(Items from a data source)
==============================
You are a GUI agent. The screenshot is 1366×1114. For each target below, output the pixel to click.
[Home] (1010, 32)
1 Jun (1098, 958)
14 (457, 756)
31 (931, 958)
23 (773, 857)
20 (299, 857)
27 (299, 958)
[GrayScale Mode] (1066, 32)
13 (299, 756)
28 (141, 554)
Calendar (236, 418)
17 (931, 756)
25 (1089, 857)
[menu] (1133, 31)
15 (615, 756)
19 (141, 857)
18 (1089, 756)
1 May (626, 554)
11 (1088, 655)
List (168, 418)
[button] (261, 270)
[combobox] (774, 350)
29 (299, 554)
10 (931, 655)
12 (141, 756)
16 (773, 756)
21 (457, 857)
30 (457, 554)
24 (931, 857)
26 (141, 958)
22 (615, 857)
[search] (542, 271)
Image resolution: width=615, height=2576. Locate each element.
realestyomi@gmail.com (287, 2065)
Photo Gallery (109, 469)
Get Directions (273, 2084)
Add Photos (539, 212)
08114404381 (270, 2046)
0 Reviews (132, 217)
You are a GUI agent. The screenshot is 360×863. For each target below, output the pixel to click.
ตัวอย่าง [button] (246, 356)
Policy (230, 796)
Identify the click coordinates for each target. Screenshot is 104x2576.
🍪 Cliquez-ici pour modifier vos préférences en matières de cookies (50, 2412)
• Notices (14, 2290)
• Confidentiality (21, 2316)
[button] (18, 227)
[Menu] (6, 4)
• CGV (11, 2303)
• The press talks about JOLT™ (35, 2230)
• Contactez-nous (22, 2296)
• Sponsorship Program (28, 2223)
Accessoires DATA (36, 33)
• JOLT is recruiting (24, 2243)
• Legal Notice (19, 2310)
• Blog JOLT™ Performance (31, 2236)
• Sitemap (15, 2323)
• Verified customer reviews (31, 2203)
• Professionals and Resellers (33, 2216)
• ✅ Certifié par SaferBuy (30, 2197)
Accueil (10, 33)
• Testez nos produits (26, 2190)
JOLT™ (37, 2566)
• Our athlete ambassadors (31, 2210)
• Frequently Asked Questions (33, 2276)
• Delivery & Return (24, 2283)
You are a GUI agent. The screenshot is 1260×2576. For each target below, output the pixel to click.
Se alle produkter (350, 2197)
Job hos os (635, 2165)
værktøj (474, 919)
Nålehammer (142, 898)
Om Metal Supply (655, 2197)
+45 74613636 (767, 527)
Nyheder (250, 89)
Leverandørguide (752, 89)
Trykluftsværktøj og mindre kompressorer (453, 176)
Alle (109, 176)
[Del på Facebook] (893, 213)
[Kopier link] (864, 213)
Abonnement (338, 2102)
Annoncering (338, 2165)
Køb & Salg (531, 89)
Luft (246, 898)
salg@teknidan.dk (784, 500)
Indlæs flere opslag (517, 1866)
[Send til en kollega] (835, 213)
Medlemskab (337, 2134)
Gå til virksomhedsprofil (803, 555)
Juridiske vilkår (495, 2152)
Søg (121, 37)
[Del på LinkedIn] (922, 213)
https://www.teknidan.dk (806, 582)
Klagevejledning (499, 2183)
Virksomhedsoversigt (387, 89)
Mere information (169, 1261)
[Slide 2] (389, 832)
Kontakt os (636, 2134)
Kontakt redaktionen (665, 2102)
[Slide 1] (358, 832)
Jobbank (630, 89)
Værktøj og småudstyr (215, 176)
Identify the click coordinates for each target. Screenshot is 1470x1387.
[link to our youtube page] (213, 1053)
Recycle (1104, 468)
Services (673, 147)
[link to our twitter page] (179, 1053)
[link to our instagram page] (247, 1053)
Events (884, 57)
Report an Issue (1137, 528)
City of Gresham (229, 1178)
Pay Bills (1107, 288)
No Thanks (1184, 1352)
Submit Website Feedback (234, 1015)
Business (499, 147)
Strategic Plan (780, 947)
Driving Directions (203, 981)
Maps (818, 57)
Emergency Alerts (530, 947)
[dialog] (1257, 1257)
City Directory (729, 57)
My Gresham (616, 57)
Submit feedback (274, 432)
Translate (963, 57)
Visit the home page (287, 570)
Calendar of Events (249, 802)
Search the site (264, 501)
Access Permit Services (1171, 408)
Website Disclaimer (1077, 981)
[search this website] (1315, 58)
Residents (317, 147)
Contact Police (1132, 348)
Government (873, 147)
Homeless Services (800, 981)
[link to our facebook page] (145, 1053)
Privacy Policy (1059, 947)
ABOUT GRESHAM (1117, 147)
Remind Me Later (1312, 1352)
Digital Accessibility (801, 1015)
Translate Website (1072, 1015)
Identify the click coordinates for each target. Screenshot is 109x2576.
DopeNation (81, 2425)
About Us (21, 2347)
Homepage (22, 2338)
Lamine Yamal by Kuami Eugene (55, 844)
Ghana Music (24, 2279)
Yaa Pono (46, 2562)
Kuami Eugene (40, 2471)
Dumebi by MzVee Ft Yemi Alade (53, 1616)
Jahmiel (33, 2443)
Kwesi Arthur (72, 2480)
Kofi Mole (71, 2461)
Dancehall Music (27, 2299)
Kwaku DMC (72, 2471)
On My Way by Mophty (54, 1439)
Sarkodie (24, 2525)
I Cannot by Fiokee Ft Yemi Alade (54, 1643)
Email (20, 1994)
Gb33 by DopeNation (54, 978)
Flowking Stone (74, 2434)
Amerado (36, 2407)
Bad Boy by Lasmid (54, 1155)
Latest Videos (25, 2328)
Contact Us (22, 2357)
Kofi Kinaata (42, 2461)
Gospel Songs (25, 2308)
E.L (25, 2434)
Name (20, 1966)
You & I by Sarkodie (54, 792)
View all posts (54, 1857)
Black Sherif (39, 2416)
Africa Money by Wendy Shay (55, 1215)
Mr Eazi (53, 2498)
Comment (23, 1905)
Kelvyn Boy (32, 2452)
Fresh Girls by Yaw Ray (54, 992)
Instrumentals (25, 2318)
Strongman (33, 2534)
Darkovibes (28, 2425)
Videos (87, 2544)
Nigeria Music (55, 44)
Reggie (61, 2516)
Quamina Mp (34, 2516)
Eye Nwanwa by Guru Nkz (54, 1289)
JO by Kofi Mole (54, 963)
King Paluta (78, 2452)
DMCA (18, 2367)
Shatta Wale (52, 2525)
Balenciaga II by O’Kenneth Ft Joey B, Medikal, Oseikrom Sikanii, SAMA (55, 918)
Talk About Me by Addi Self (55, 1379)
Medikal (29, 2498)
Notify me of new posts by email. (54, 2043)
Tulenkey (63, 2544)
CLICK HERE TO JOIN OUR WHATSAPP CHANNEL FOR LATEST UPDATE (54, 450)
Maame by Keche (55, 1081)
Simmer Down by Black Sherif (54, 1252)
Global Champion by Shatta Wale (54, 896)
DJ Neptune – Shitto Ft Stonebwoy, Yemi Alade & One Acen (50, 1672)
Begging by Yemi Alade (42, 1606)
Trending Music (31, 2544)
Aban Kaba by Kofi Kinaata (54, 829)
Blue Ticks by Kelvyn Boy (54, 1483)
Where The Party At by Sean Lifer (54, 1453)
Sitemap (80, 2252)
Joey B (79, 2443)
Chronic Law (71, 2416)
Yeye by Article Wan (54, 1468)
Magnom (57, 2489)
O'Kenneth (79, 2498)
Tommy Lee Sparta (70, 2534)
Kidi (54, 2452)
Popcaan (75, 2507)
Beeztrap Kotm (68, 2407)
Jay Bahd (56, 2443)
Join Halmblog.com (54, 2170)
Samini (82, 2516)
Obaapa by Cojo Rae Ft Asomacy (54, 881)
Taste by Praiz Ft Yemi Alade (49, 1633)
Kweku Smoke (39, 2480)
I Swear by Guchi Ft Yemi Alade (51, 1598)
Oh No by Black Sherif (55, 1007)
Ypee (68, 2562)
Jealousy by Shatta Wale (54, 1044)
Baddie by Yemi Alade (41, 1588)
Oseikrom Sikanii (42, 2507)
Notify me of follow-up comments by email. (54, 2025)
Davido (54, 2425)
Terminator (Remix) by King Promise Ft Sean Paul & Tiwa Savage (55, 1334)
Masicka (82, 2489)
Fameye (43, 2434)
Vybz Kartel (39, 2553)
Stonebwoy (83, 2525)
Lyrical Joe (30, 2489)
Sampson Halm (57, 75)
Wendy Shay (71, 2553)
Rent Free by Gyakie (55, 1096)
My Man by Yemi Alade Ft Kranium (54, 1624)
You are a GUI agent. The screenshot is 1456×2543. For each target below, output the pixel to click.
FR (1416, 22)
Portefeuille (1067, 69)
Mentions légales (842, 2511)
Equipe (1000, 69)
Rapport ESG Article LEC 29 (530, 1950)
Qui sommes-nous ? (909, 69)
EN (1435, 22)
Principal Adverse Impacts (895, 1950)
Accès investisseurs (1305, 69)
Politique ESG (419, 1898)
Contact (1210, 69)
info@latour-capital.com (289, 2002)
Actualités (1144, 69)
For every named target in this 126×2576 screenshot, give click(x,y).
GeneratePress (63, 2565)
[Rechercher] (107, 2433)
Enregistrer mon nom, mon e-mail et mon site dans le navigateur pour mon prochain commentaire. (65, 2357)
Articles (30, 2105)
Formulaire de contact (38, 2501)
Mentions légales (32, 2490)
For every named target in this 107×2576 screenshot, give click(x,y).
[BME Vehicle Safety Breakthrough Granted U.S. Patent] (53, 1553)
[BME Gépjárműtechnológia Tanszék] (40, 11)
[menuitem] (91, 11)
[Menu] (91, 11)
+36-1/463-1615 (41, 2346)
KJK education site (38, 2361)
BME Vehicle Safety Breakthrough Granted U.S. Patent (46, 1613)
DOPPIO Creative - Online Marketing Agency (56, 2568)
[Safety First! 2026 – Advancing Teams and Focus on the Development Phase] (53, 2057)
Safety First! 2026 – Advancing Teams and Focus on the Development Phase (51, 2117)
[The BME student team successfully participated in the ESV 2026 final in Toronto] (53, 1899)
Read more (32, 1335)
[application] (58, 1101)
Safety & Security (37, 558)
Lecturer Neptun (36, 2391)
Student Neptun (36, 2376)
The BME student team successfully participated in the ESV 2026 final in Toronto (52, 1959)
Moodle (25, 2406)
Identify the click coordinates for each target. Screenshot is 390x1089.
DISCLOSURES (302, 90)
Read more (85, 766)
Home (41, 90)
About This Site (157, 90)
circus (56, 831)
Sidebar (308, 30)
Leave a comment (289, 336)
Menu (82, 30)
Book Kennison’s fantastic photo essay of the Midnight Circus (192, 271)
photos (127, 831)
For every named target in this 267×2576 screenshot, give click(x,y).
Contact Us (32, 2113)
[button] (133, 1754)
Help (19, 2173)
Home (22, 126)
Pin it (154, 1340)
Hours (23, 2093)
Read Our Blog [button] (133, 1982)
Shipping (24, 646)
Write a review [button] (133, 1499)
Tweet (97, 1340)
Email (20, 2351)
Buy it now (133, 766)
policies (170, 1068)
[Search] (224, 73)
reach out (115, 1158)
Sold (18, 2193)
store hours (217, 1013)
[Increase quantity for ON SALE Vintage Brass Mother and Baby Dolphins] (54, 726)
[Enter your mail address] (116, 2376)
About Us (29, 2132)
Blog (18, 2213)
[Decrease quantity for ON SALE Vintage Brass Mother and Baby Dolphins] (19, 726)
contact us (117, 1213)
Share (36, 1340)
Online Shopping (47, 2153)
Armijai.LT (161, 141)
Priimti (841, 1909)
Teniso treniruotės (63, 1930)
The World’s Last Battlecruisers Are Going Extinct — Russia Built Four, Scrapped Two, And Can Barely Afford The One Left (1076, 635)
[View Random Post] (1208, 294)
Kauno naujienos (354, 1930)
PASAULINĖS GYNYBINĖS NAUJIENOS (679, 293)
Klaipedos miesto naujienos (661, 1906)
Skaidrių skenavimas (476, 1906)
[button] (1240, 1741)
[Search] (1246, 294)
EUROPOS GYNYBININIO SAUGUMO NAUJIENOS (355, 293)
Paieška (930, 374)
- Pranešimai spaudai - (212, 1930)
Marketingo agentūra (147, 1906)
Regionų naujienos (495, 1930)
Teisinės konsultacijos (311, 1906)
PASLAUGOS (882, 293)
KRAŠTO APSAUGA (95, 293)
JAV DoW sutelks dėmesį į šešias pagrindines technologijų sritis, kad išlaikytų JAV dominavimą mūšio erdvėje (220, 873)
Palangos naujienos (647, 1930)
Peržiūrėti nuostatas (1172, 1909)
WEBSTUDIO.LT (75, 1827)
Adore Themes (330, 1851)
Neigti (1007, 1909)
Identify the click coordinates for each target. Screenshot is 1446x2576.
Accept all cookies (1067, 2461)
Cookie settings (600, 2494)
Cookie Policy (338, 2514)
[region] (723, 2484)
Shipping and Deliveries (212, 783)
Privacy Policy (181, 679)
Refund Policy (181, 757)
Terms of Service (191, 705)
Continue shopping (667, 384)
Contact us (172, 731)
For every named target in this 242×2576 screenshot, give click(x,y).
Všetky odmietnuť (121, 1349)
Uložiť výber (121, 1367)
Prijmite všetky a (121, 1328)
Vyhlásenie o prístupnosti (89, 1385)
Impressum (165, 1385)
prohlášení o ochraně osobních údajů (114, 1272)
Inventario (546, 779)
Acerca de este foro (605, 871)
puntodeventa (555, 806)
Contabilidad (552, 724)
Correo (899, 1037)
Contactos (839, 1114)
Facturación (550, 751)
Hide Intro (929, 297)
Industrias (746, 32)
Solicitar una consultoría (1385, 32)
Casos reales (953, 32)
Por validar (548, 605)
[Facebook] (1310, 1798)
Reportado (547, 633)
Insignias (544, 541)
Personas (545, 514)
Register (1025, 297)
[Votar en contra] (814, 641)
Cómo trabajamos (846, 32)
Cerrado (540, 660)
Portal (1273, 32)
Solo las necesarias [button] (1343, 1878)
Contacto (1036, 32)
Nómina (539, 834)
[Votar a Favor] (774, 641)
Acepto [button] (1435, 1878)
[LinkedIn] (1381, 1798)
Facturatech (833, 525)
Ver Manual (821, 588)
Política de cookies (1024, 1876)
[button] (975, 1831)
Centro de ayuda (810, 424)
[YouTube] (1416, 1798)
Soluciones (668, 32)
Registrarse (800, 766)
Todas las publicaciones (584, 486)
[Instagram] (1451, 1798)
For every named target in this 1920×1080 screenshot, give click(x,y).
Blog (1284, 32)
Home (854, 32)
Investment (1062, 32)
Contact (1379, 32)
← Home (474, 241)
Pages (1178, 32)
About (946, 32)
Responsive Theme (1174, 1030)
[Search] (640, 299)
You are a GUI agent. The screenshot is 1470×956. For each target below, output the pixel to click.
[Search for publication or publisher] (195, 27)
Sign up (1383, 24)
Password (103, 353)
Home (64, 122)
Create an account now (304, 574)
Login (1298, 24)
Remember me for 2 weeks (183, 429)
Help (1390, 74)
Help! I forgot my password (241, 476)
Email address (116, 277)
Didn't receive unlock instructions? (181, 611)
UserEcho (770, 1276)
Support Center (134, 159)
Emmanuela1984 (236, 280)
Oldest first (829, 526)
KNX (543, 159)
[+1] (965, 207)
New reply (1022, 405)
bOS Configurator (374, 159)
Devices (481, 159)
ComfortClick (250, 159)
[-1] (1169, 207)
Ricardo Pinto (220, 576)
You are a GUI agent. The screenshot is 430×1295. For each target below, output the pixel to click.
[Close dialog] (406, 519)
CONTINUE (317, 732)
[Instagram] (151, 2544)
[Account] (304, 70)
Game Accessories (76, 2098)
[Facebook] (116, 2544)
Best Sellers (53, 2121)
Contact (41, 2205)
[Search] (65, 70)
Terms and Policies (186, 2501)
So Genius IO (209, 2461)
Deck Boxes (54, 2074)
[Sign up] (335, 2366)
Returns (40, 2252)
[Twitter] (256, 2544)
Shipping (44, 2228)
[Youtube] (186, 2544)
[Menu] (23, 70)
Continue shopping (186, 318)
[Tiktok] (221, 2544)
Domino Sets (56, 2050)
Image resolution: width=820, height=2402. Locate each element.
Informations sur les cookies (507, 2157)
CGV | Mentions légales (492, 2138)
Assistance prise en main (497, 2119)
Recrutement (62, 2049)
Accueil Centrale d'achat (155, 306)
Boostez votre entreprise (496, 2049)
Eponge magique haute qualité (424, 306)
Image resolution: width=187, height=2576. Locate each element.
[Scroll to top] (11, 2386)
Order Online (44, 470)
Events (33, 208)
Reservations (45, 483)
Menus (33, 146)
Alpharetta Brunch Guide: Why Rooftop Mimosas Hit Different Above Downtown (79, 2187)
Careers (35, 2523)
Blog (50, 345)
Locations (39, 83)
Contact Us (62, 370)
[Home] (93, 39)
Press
==============================
• [Goal of the exercise]: Across all the records above, find each line with "Phase" in it and copy it.

• [Task result]:
[Safety First! 2026 – Advancing Teams and Focus on the Development Phase] (53, 2057)
Safety First! 2026 – Advancing Teams and Focus on the Development Phase (51, 2117)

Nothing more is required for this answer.